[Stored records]
---

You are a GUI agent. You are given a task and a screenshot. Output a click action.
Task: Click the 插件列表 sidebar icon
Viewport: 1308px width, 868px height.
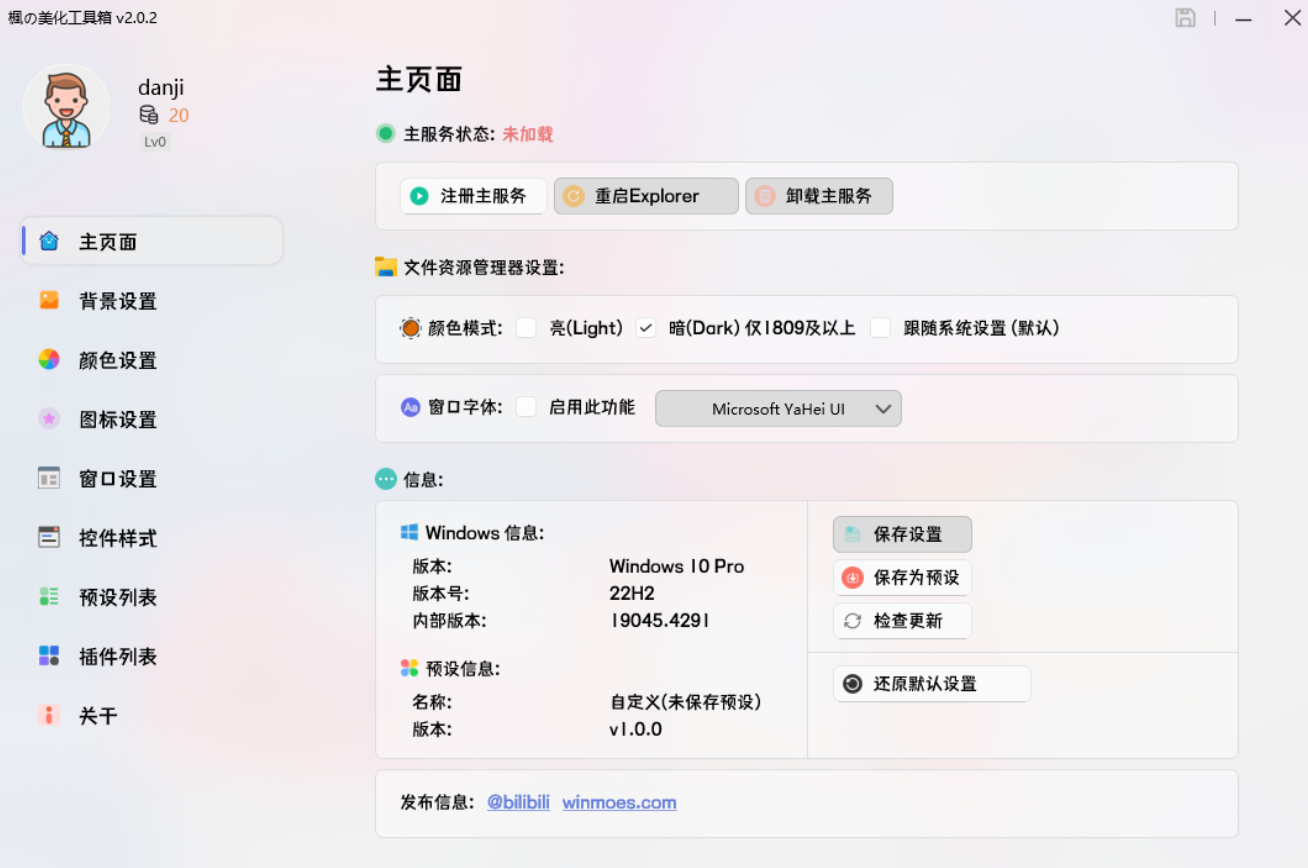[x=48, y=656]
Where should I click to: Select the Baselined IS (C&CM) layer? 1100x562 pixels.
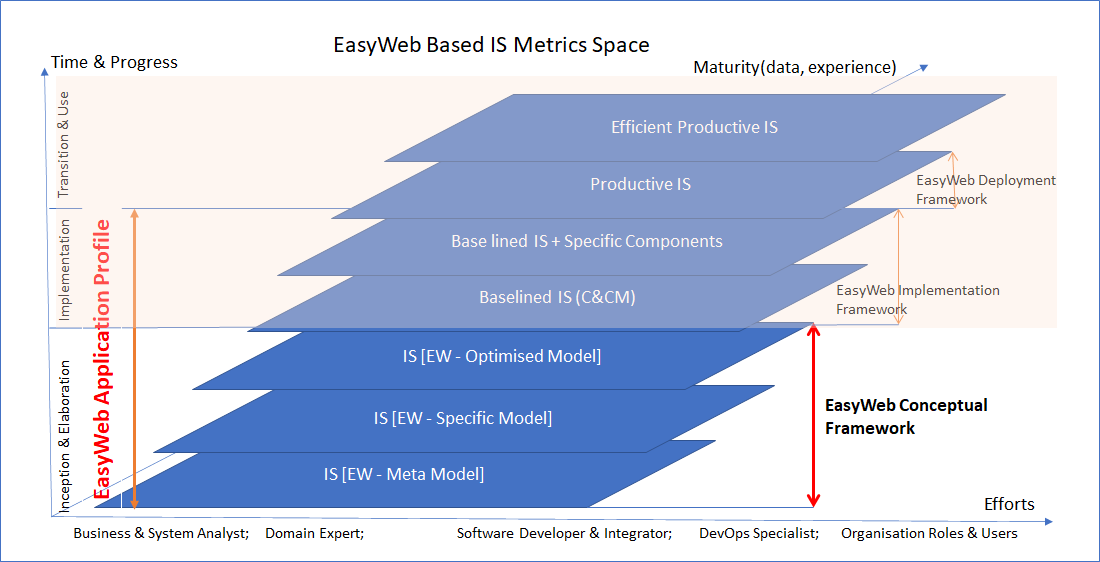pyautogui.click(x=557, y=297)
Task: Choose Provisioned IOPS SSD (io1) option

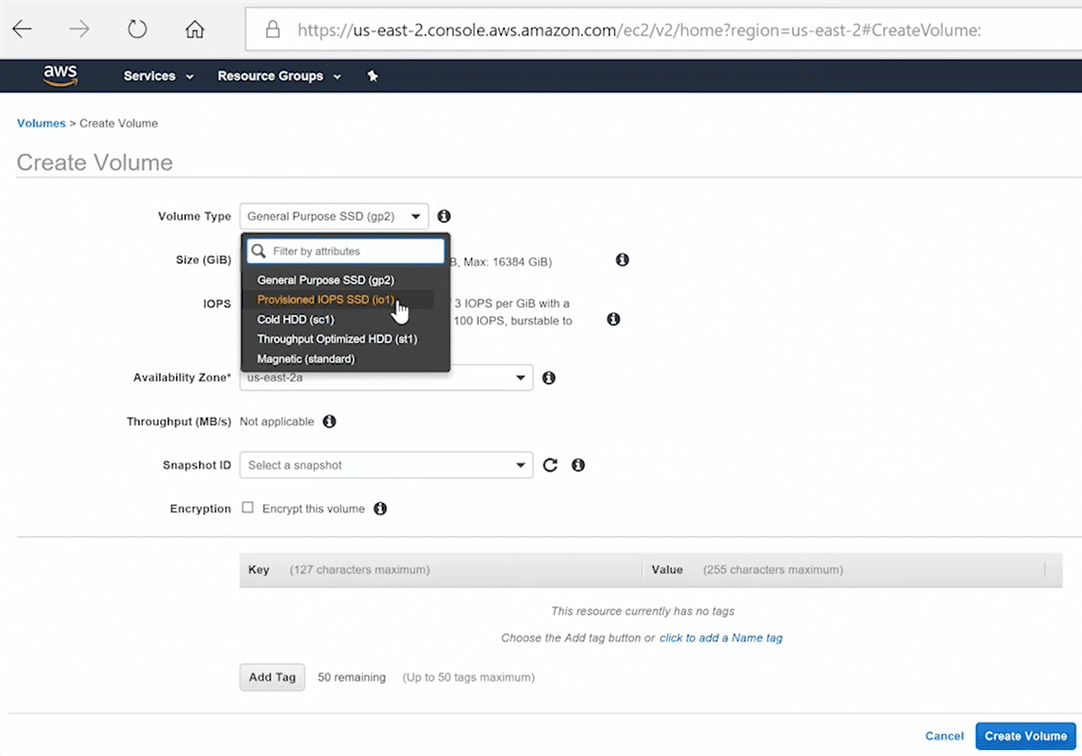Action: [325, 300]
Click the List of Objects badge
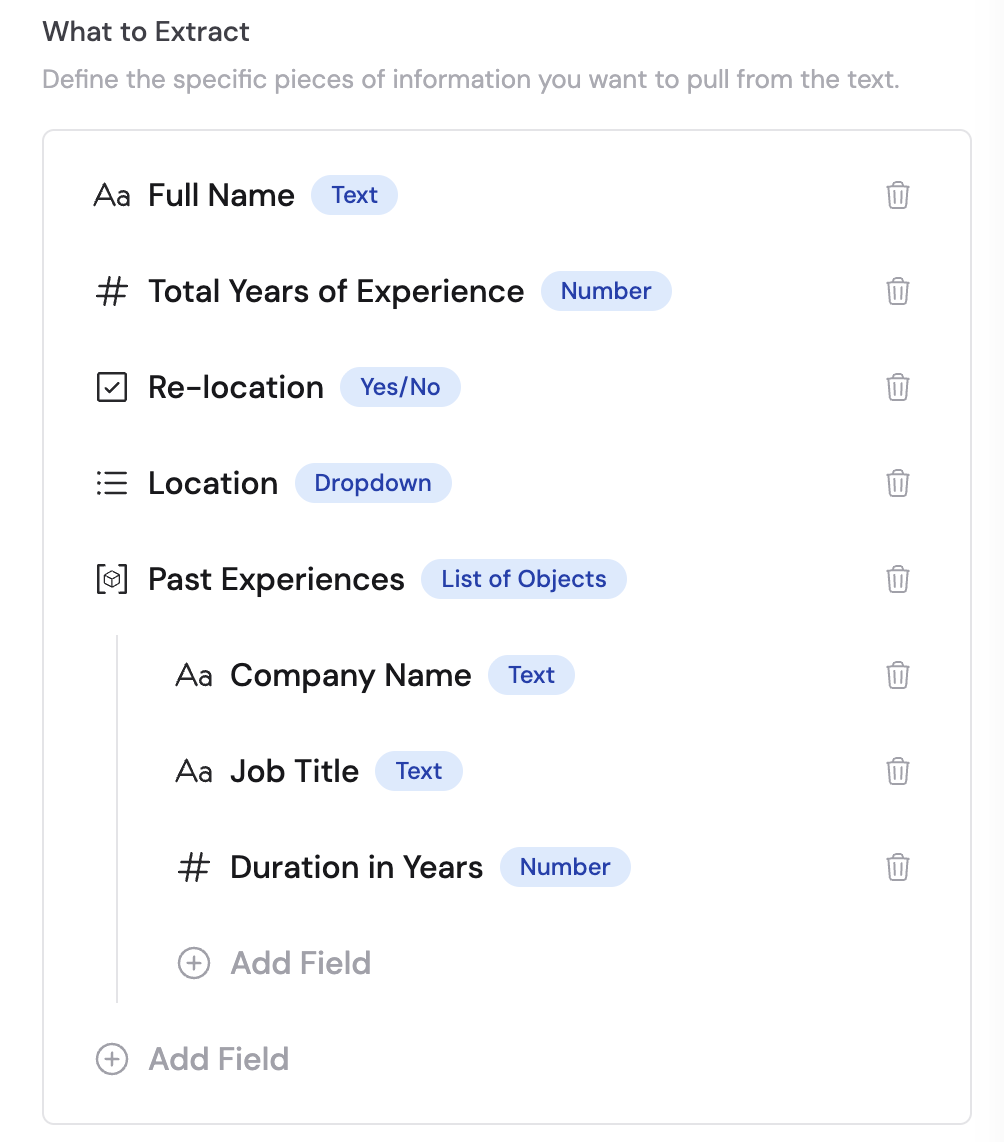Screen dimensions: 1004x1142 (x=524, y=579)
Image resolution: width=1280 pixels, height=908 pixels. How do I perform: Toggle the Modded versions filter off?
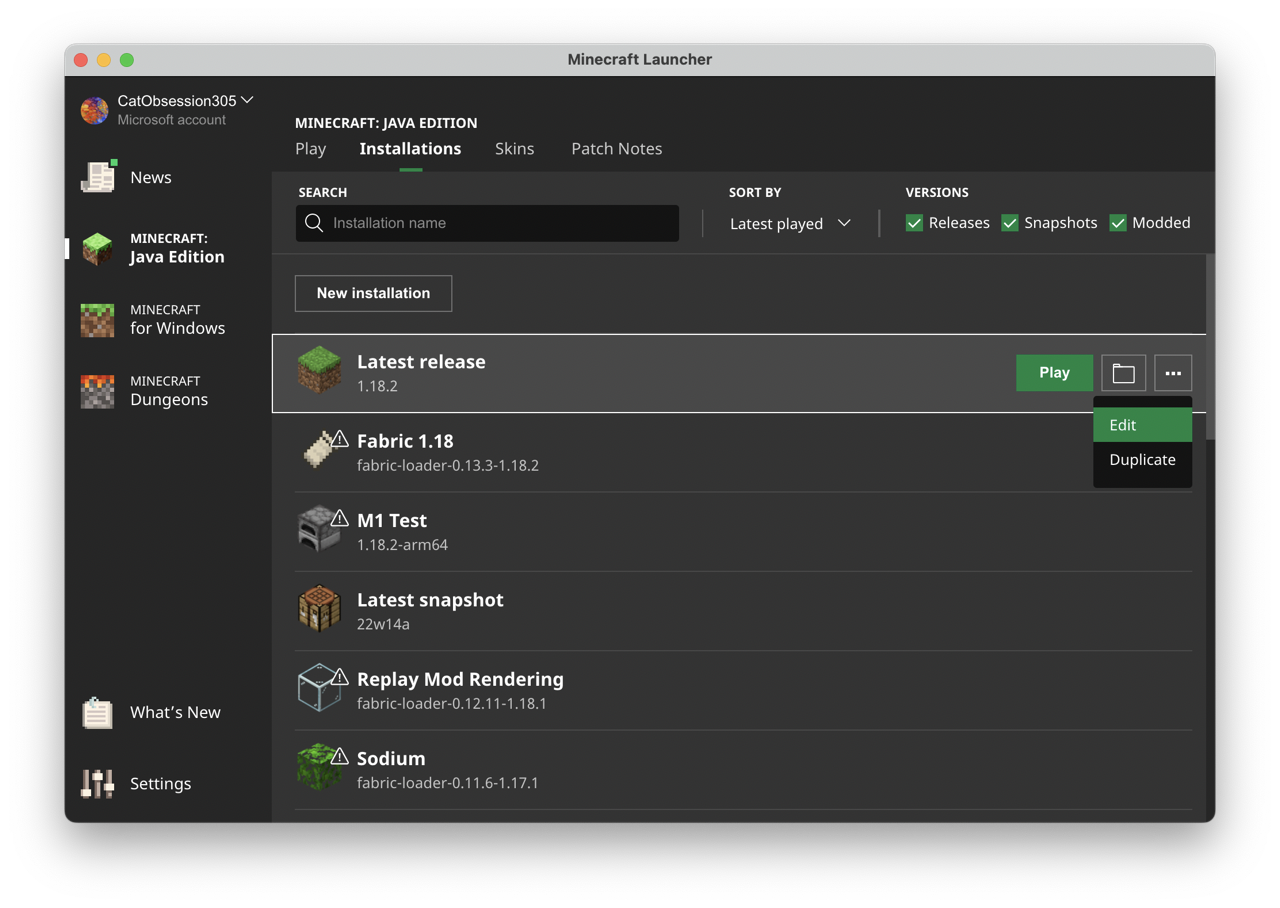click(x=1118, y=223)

---

__PROBLEM DESCRIPTION__
Would you restate word for word only the lines from the line with "Click the List of Objects badge" to the last line above, with the pictures left out?

__RESULT FOR THIS EXERCISE__
Click the List of Objects badge
Screen dimensions: 1004x1142 (x=524, y=579)
Image resolution: width=1280 pixels, height=908 pixels. How do I perform: Toggle the Modded versions filter off?
click(x=1118, y=223)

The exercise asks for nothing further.